Jazz Austin, a Product Manager in the Extended Producer Responsibility team, explores why Product Management is important for Defra in building digital services, and shares some insights from her experience of having recently joined the Civil Service.
On this World Product Day 2022, I wanted to share my insight into product management at Defra and explore why it’s key to making a difference for the environment through digital services.
In our digital development world, product management generally involves working with a multi-disciplinary team to research, design and build a digital product or service based around user needs and business requirements.
A team can comprise of a variety of roles including; user researchers, business analysts, architects, delivery managers, designers, and developers. Not everything can be solved through a digital solution, but done well, it can mean that government services are easier to engage with, better adopted, and therefore more able to drive positive environmental outcomes.
Combining experiences from environmental and digital positions
I recently joined Defra as a Product Manager in June 2022 and am completely new to the Civil Service.
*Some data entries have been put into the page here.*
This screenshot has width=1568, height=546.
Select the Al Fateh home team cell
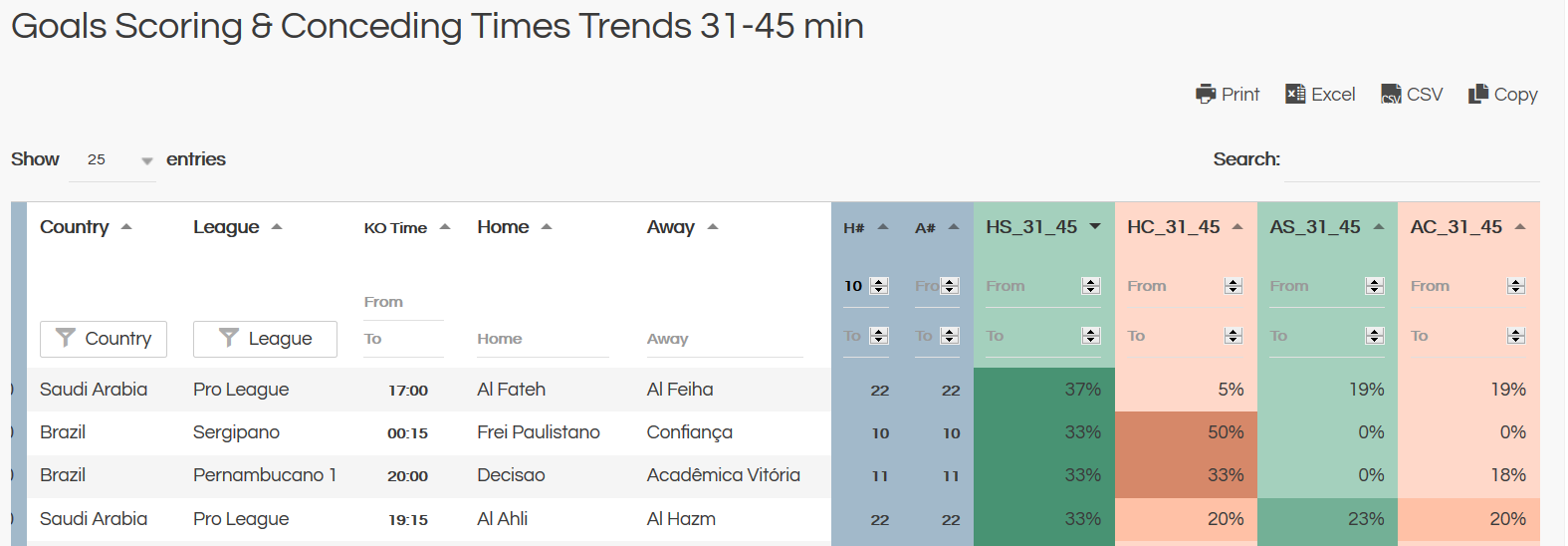(x=511, y=390)
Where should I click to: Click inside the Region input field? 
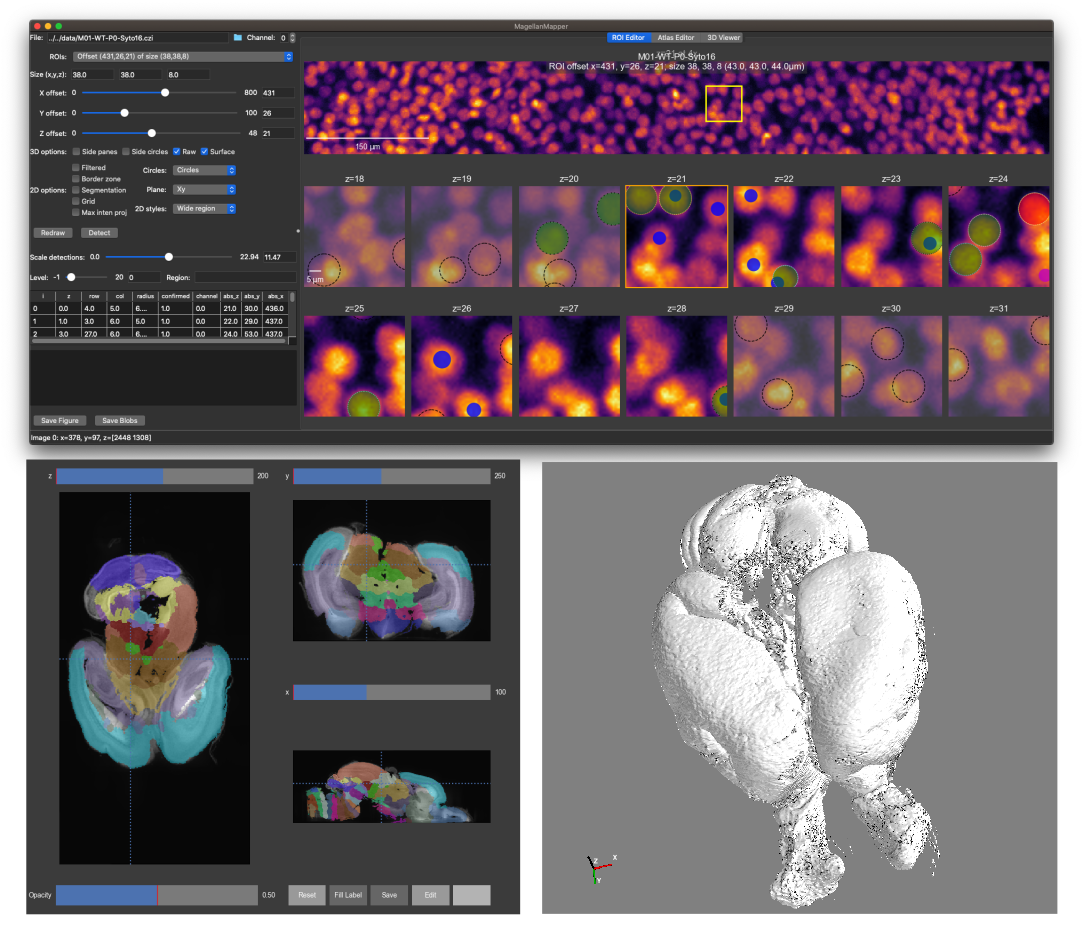pos(246,277)
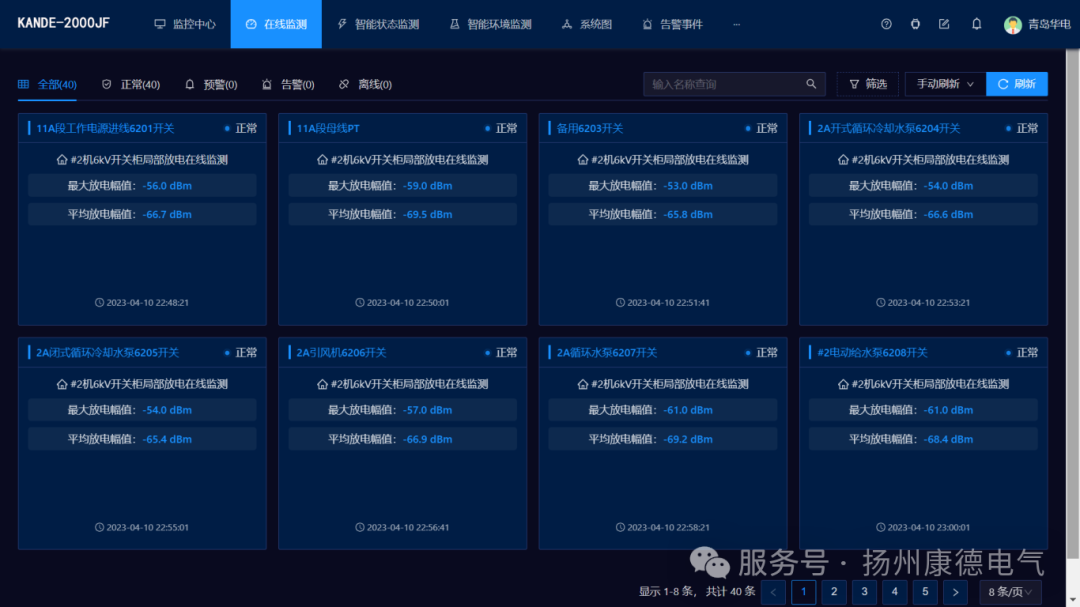Screen dimensions: 1080x607
Task: Click the filter funnel icon on 筛选 button
Action: pyautogui.click(x=857, y=84)
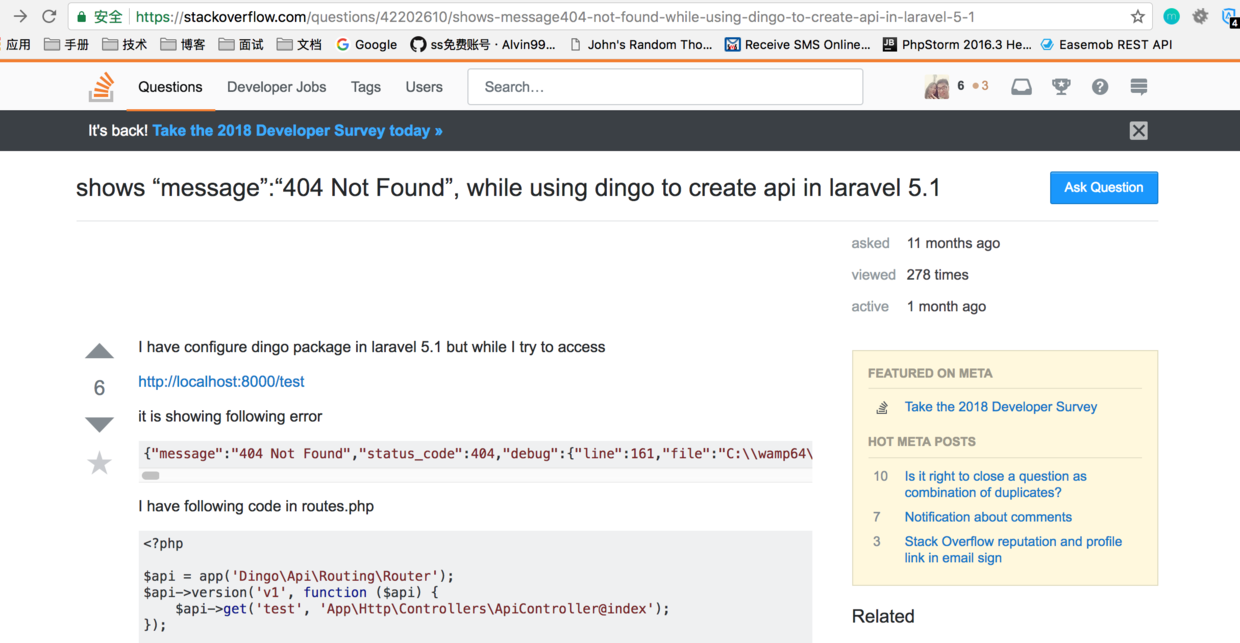
Task: Go to the Tags tab
Action: 366,87
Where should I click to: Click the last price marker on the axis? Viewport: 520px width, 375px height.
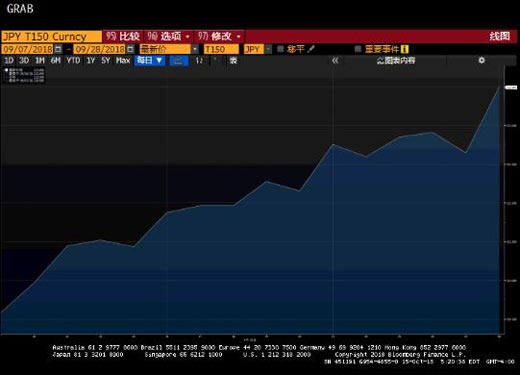(511, 87)
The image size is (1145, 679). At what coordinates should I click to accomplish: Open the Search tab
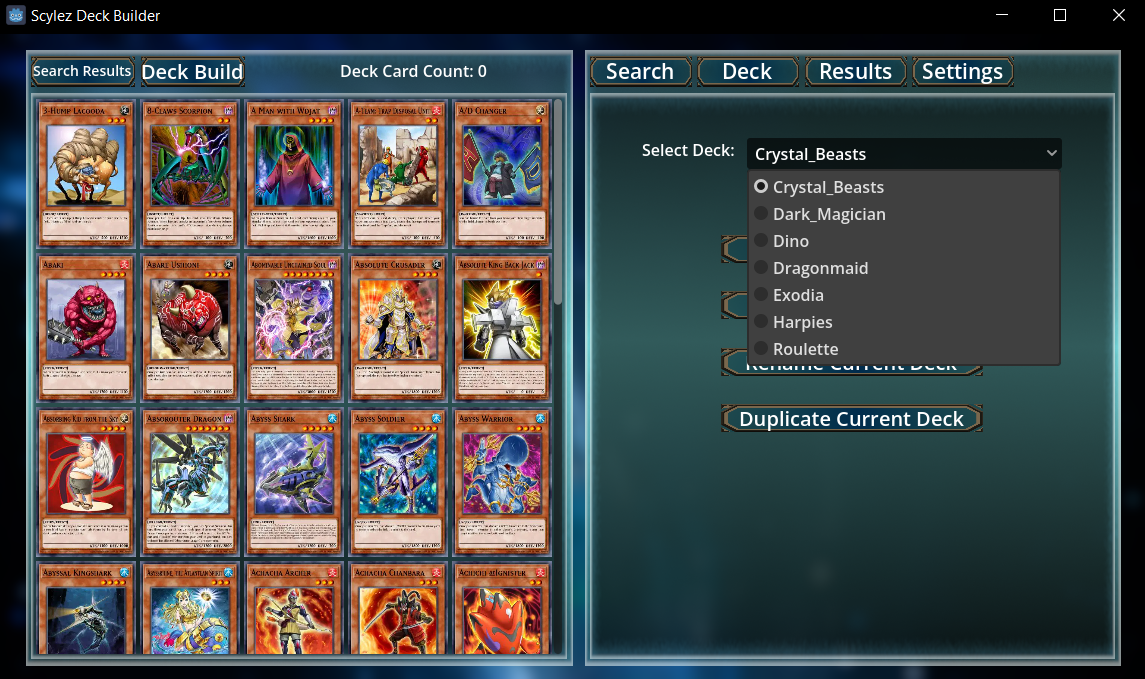pos(640,72)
With a background in product management, project management and policy, as well as experience from both the private and charitable sectors, there’s still been a lot to learn.
Product Managers at Defra are responsible for the quality of their products and are required to use their knowledge of user needs and business goals to frame problems and set priorities for delivery teams. Given the overarching remit of Defra, these products should result in environmental benefits.
Prior to working at Defra, I have worked as a Product Manager for an equity crowdfunding platform and more recently in project management and policy for the RSPB. Product management at Defra seemed like the perfect opportunity to combine these experiences of digital and environmental skillsets.
A steep (but enjoyable) learning curve so far
As a new starter, the scale and breadth of our Digital, Data and Technology Services (DDTS) organisation has been particularly surprising. DDTS supports the digital needs of the whole of the Defra group, with Product Managers and digital teams deployed and working across a variety of areas such as Food and Farming, Trade, and Collection and Packaging Reforms.
Examples of recent products the teams have built include the new Government digital service to support what is the toughest ivory ban in the world and the new security training course which will be used across the Civil Service. Our diverse range of teams aim to ensure that the digital services we build are done so in such a way that they enable policy implementation, whilst providing the best experience for users.
Understanding the standards
Throughout my induction, it’s been important to understand the Service Standard which underpins digital work at Defra and wider Government services. To make sure this is achieved to a high and consistent standard across departments, the Government Digital Service created the standard to provide a comprehensive set of principles that all services must align with and be assessed against at key phase milestones.
The Service Standard includes principles on user research, governance, agile delivery, security, and accessibility, and ensures that services are continually maintained and iterated. This framework and approach help us to balance priorities to deliver for the user, while enabling us to add value sooner and manage expectations of our different stakeholders. Essentially, we are the voice of the user, and the quality assurance for the outcomes that we deliver.
Meeting the challenge of balancing technology and environmental needs
During my short time at Defra so far, I’ve noticed some clear challenges and opportunities that occur when working within this intersect between technology and environmental policy. For example, policy might be in-flux, or require dates that are difficult to co-ordinate with digital timeframes, and business requirements can force constraints that contest agile working practices.
However, the potential for implementing solutions which help address the biodiversity and climate emergency is huge and it’s vital that these services are built to the best standard for users to achieve these environmental outcomes.
For this World Product Day, it’s been motivating for to reflect on the big picture and how digital teams can be part of the solution to these global environmental challenges, and I invite you to do the same.
Jazz Austin is a Product Manager in the Extended Producer Responsibility team
World Product Day is an annual event which began in 2018. It brings people together to celebrate, connect, and learn.